Posted on 06/07/2005 7:34:39 PM PDT by KevinDavis
A major US research body has warned that cuts in Nasa's 2006 budget will hamper progress in understanding our planet and the rest of the Universe. The American Geophysical Union says there are signs space and Earth science have dropped in priority at Nasa.
The AGU says research in these areas is threatened by the financial demands of meeting President Bush's Moon-to-Mars initiative and other manned programmes.
It also says Nasa is doing "more than it can with the resources provided".
"The problem is that Nasa has a great deal on its plate," said Eric Barron, who has chaired an AGU Panel on the President Bush's Moon-to-Mars vision for space exploration.
"[It] wants to return the space shuttle to flight, finish the space station, [build] the next generation of space transport vehicles as well as exploring the Moon and Mars with humans," Dr Barron told reporters at a news conference in Washington DC.
(Excerpt) Read more at news.bbc.co.uk ...
My laundry gets hamppered everyday....nyuk! nyuk!
I guess sending people back to the moon has nothing to do with "space science".
The Saganites are bunch of crybabies who think space is their own playground
And I'm fretting because the BBC thinks the American taxpayer should be doing more what with NASA? Maybe the UK Parliament would like to filibuster our Space budget.
But, we own it.

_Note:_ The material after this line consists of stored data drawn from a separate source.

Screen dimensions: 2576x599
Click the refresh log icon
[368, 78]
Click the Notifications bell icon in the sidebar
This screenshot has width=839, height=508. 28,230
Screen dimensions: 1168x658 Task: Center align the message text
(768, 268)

Not NASA, which cannot be owned but merely funded, but the universe, unpossessed property, by Treaty.
NASA, unmanned section only, is being reorganized starting today.

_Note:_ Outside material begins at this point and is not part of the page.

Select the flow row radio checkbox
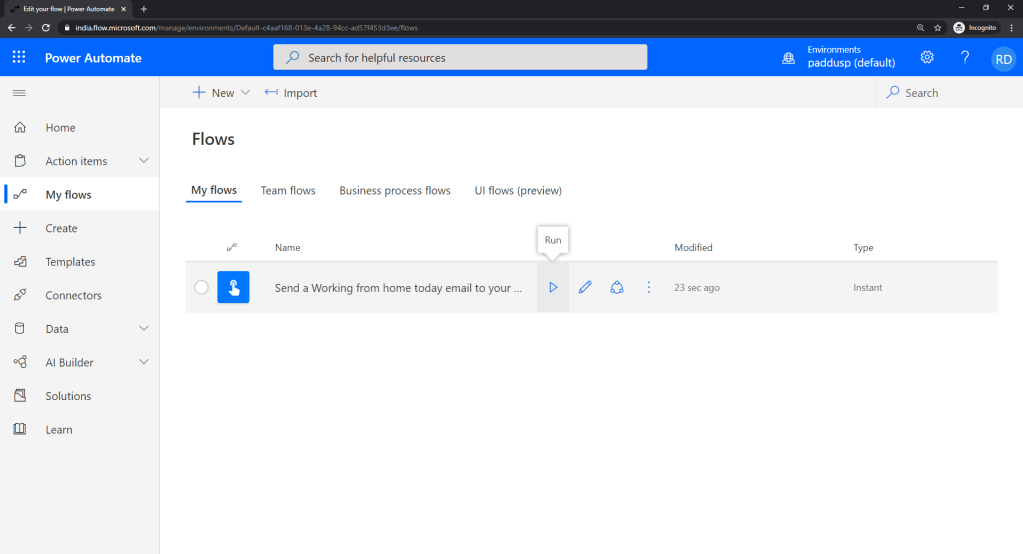 [x=201, y=288]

BBC news about NASA's fund shortage.
It must be good for the U.S. taxpayer.
The fact is high taxes hinder scientific research.
For every manhatten project, there are 10,000 ideas for improvement because taxes take the money that the person with the idea could use to develop his own idea.
Centralized government bureaus of high technology usually succeed in limiting research in their area, then get penetrated by enemy spies (like the chinese now, and like the rosenbergs in WWII) so the theoretical benefit usually is much more short lived.
The Manhattan project saved at least a million lives. When we do something like that, we really really have to be sure that the outcome is worth the death of thousands of other ideas, the advantage to the enemy when the results are stolen, and the loss of liberty associated with government programs.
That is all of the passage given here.